PROBLEM DESCRIPTION |
Your answer must be the exact lines from the one holding "At what coordinates" through the end of the entries, with no pictures.

DATA RECORDS |

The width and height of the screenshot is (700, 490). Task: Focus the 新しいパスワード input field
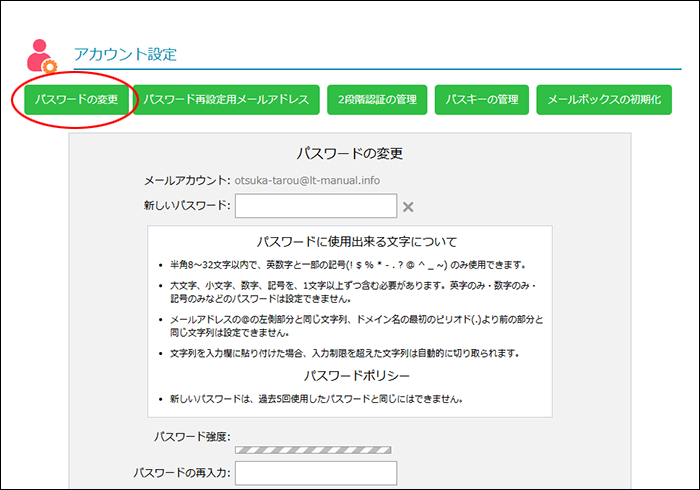click(x=315, y=206)
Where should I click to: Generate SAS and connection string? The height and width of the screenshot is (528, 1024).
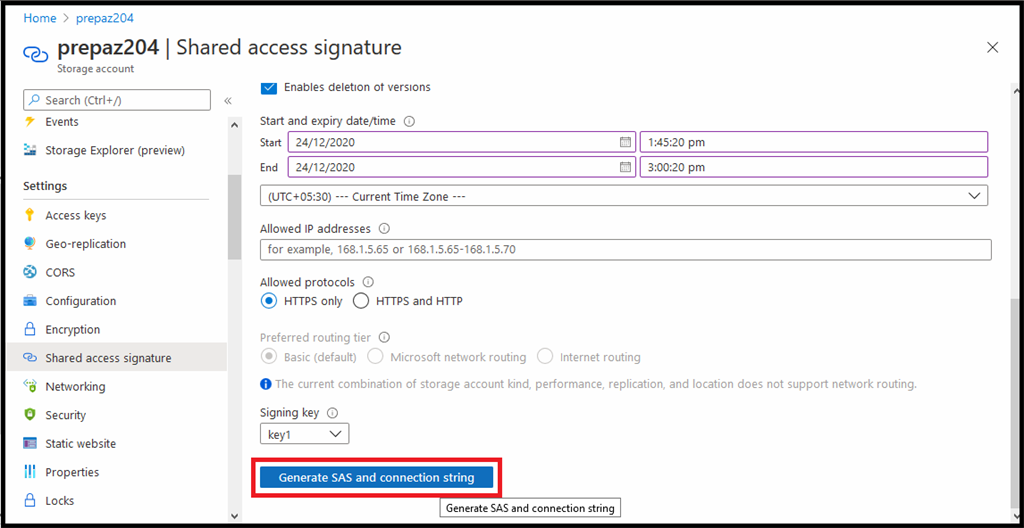coord(376,478)
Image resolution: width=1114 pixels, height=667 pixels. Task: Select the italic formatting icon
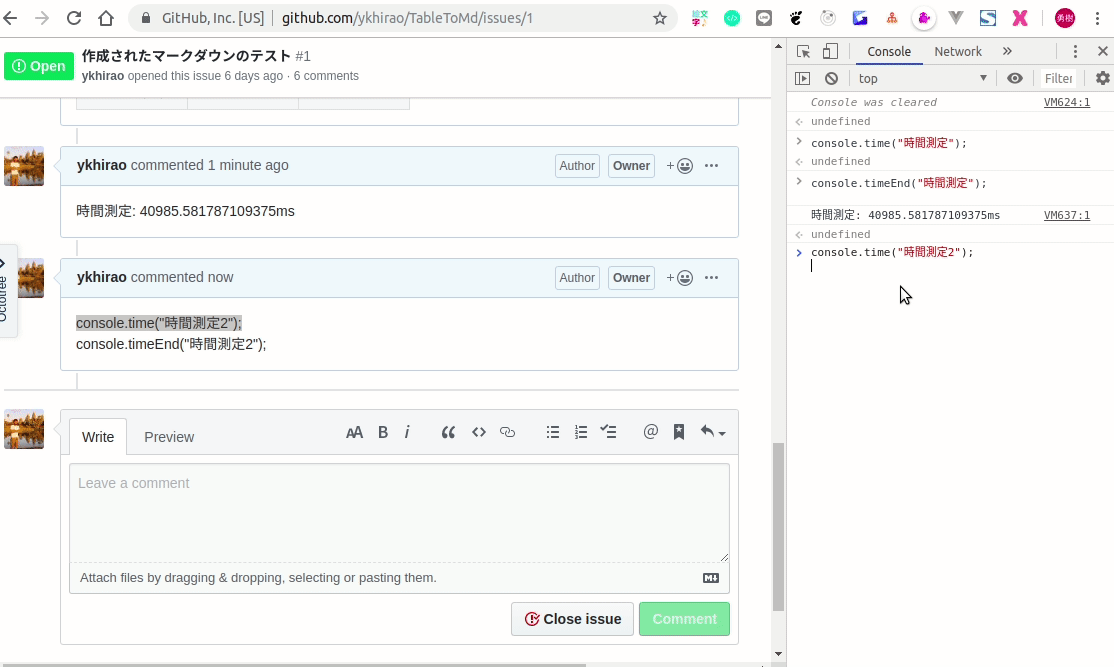point(407,432)
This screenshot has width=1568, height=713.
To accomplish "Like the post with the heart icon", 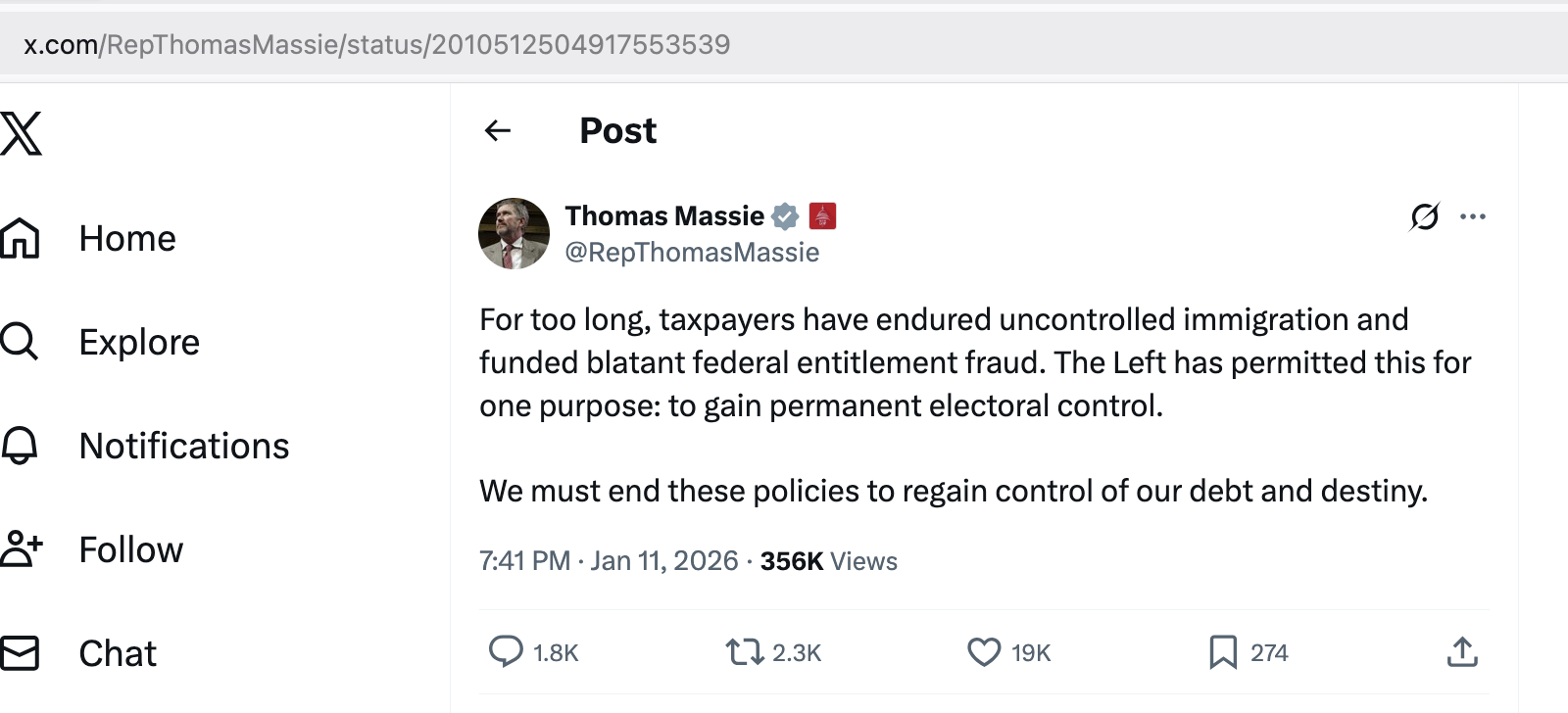I will (x=984, y=651).
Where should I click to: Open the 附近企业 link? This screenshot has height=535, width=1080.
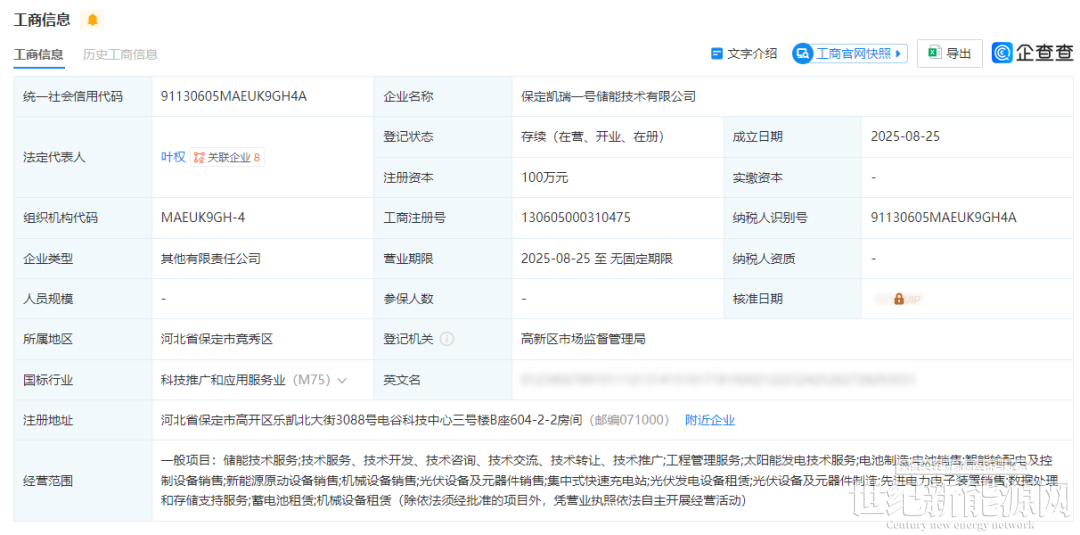[x=709, y=420]
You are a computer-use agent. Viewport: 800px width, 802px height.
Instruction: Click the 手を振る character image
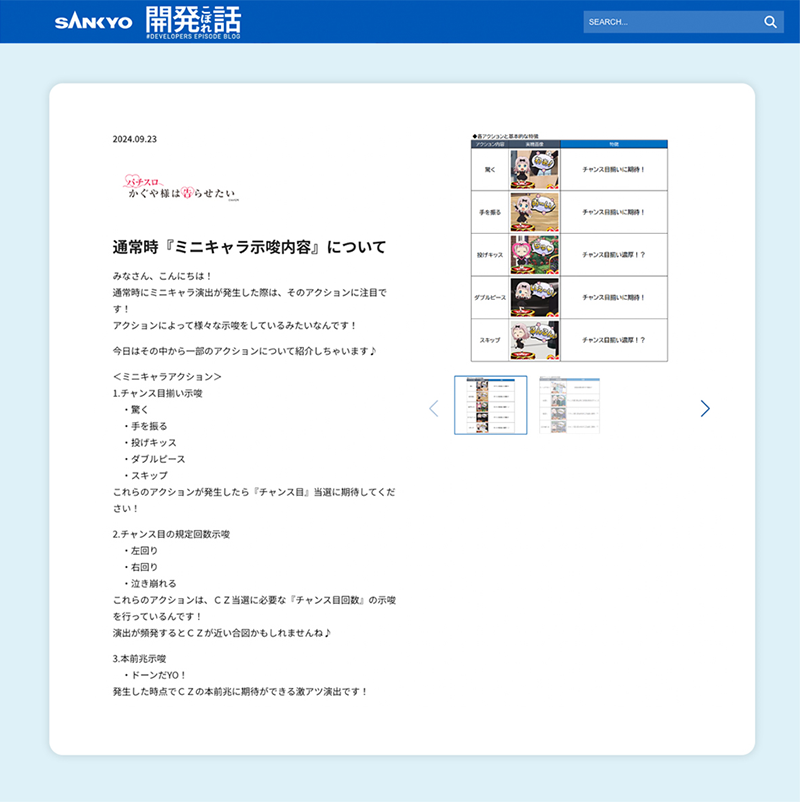(x=534, y=212)
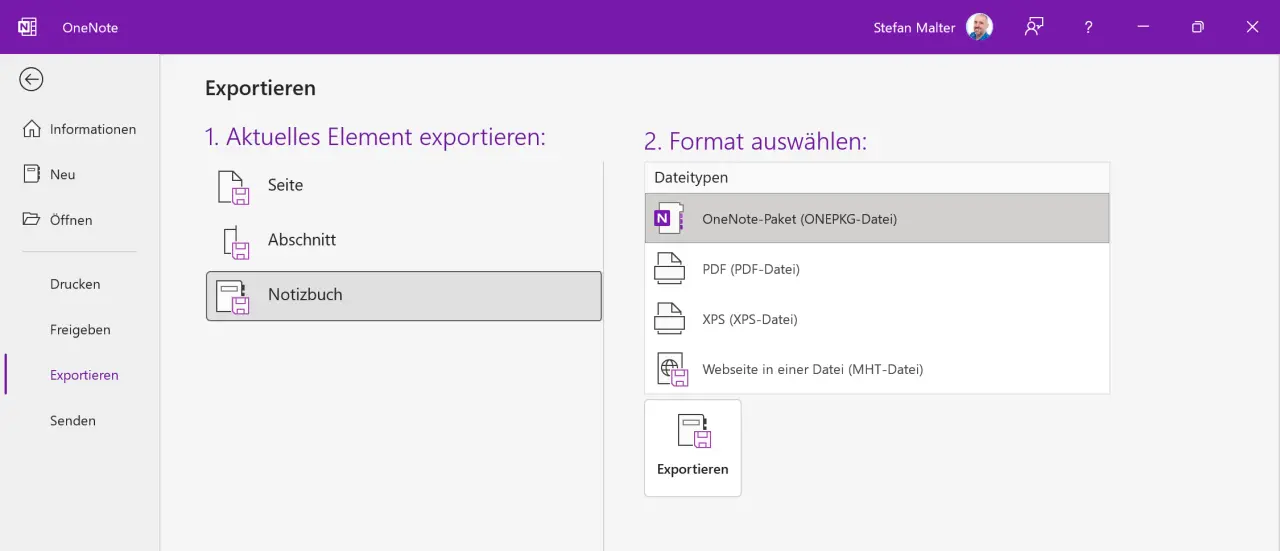The image size is (1280, 551).
Task: Select the Exportieren sidebar item
Action: pos(84,375)
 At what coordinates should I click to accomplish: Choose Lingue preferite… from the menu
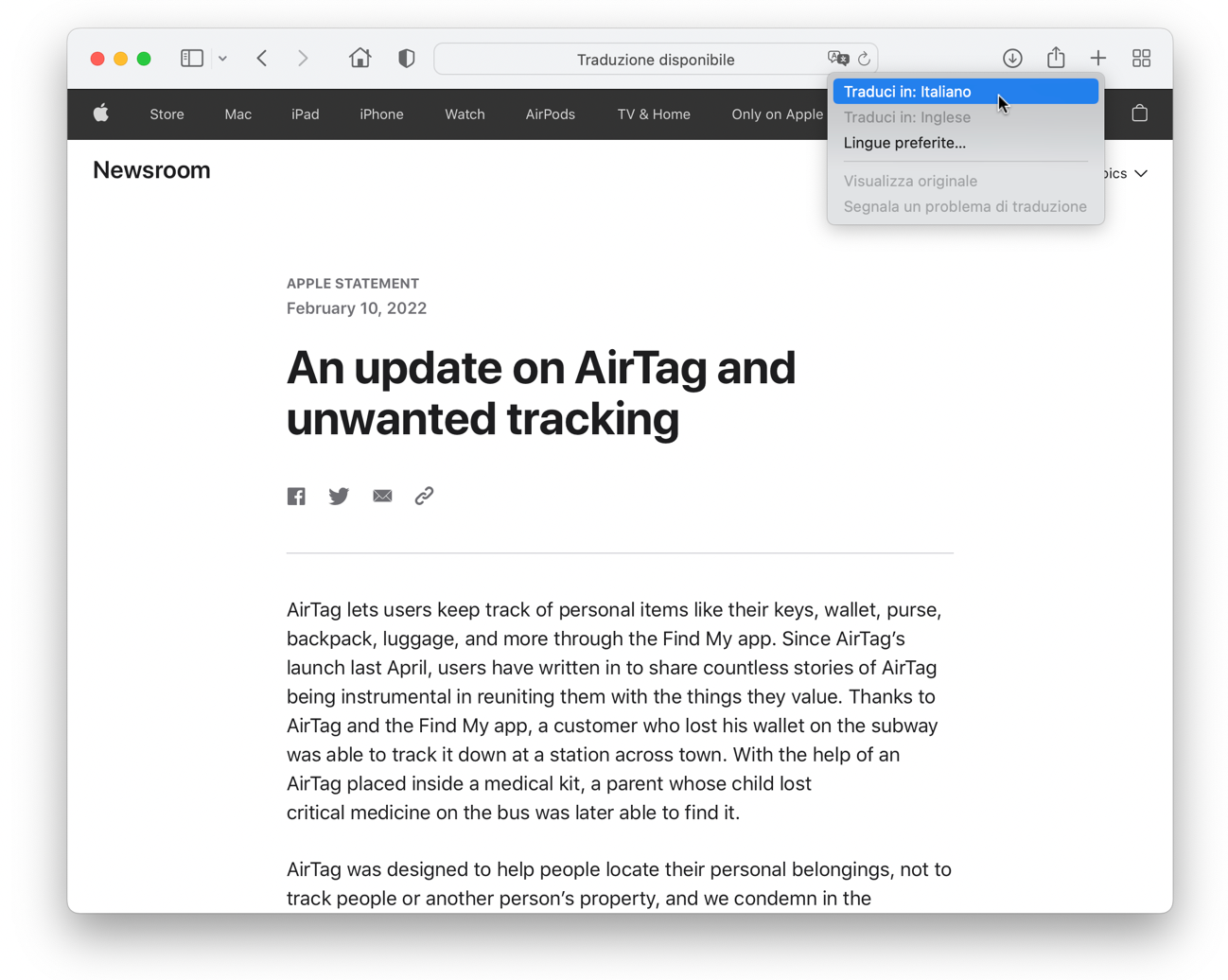click(x=904, y=143)
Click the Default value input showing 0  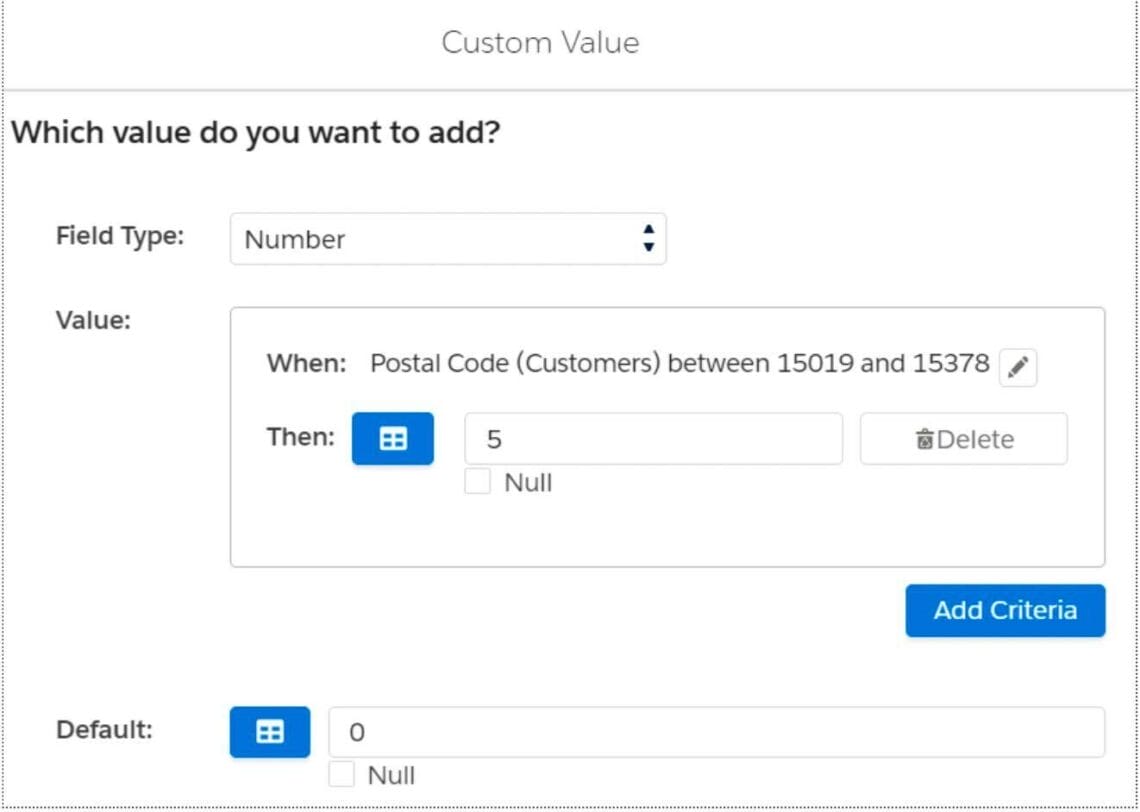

SOLUTION TO THIS TASK |
 At what coordinates should I click to accomplish: Choose Lingue preferite… from the menu
click(x=904, y=143)
Click the Default value input showing 0  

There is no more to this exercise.